What You Should Know About Getting A Water Softener
You've probably heard about the benefits of having a water softener. Soft water makes your skin feel silky, it makes your soap lather better, and it prevents scale from forming on your appliances. You may wonder if you would benefit from buying or leasing a softener for your home. Here's what you need to know.
Test For Hardness
If you have well water, you probably have hard water. You can find out for sure by having a test run by a lab, or you can just buy a kit and test the water yourself. It isn't difficult to do. You dip a strip into the water, or place a drop of water into a solution, and wait for the color to change. The color indicates the degree of hardness of your water.
You may not realize that city water can be hard water too. While your city treats the water to make it safe for drinking, it doesn't remove minerals that make it hard. The minerals don't harm your health; they just slowly clog up your drains and appliances. You can call your local water office, or look on your city's website, for the latest water report. The report should give you the hardness rating. You can also test the water yourself with a kit if you want to verify the results.

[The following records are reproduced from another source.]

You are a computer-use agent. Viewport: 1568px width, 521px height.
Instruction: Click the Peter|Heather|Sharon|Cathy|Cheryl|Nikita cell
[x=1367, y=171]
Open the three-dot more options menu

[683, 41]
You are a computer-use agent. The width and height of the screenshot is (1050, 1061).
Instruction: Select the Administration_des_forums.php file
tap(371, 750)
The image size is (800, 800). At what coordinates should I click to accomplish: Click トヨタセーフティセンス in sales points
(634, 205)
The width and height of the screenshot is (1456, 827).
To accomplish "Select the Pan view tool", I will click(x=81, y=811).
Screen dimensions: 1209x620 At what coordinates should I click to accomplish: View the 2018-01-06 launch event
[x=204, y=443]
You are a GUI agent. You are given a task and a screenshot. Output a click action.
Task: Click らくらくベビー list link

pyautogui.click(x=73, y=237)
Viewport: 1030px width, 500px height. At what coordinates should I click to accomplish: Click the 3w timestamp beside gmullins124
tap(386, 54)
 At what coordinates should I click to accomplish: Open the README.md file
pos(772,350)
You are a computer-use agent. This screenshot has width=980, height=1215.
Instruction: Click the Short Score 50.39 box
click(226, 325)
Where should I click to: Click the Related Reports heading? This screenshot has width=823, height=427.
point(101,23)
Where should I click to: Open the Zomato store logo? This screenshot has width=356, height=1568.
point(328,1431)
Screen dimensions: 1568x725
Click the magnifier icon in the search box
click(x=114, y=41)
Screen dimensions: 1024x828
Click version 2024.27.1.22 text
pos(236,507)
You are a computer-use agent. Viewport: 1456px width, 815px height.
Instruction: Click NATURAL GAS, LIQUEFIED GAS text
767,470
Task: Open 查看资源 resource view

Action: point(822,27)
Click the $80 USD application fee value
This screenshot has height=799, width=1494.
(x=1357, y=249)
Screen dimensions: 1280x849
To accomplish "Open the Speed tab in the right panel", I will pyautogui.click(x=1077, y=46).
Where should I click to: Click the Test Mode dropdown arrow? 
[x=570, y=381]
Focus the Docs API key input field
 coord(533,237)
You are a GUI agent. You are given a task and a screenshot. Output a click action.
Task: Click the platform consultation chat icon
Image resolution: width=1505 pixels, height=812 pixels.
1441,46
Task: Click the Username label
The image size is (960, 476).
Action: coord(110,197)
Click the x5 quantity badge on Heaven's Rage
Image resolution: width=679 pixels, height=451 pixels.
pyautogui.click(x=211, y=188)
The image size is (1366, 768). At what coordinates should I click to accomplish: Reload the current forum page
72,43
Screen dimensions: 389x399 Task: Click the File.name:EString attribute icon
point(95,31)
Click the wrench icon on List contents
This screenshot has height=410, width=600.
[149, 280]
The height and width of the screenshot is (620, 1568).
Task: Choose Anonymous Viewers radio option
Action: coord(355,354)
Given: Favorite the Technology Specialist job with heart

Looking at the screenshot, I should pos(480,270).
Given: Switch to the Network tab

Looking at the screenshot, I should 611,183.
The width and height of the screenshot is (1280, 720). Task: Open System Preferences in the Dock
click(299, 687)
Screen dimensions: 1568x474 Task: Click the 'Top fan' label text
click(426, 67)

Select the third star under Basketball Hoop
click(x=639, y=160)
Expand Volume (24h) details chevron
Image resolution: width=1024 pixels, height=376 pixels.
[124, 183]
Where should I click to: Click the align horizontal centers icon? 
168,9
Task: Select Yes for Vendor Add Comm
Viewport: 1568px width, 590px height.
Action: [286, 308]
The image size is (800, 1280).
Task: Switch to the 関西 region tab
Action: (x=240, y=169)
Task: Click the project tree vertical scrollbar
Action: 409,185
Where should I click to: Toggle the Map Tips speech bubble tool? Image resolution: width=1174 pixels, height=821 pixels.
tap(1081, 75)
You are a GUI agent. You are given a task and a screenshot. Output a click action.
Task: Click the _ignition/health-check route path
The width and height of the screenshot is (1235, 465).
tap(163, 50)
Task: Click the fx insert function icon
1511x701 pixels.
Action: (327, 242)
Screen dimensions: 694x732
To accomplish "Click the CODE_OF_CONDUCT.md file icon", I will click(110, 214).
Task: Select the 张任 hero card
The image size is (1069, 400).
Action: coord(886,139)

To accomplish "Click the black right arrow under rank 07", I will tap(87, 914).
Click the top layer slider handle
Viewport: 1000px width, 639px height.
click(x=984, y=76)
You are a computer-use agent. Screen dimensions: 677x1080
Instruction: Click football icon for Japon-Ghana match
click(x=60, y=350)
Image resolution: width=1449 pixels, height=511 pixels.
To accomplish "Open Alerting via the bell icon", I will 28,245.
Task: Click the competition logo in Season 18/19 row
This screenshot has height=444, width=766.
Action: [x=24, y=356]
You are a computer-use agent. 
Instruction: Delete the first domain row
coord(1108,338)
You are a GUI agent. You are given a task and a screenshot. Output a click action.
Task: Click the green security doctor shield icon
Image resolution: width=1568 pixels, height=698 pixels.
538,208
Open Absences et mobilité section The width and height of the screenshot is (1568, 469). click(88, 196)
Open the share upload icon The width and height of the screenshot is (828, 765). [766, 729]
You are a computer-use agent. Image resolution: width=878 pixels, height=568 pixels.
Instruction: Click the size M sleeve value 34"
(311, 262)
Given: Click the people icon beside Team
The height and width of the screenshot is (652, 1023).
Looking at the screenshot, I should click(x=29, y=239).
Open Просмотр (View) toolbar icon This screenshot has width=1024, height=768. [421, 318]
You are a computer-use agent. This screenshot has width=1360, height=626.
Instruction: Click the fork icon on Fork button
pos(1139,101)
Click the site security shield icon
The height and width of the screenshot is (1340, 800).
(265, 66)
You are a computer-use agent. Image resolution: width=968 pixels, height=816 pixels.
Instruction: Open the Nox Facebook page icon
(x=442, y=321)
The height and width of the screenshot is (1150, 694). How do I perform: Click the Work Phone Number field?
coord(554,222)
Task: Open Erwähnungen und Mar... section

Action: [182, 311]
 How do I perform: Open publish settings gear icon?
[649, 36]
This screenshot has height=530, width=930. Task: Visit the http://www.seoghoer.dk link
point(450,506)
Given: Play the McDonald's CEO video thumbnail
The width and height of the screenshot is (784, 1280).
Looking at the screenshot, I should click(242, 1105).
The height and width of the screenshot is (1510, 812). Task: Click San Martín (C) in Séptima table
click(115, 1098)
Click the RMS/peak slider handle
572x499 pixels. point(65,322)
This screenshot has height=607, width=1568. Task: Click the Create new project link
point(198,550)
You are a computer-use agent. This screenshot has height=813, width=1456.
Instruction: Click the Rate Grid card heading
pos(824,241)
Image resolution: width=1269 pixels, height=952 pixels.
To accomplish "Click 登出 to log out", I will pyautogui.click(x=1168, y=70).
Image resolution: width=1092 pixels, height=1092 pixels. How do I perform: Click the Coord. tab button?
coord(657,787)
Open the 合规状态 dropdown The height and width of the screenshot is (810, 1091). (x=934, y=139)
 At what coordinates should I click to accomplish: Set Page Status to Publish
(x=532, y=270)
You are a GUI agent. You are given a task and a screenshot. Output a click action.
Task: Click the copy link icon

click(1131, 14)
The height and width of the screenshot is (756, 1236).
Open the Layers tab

Water hardness is rated on a scale that's based on the amount of minerals in a gallon of water. If your water contains over 3.5 grains per gallon, you have hard water and would probably benefit from a water softener.
Determine The Right Size
The water softener you choose has to be the right size in order for it to be effective. There's a formula to use that's based on the number of people in your household and the hardness of the water. The formula relies on the estimate the average person uses 80 gallons of water each day. Multiply 80 times the number of people in your home to get the capacity of the water softener. Next, multiply the capacity times the hardness rated in grains per gallon. This estimates how many grain units of minerals your water softener needs to remove each day. When you shop for a new water softener, you'll see they are rated in grain units. Buy one close to your estimate so you won't run out of soft water.
Buy Or Lease
There are several benefits to leasing a water softener. For one, you won't have to worry about maintenance. A water softener isn't an appliance you can set and forget. You have to add salt on a regular basis, because salt causes the reaction that transforms hard water into soft water. When you lease the softener, you can rely on a professional to calculate the right size for your home and keep the appliance in good repair. Leasing is a good option if you rent or if you plan to move in a couple of years.
If you own your home and plan to stay there for many years, then buying the appliance may be the way to go. There is a bigger cost upfront, but you won't have ongoing monthly payments for the life of the water softener.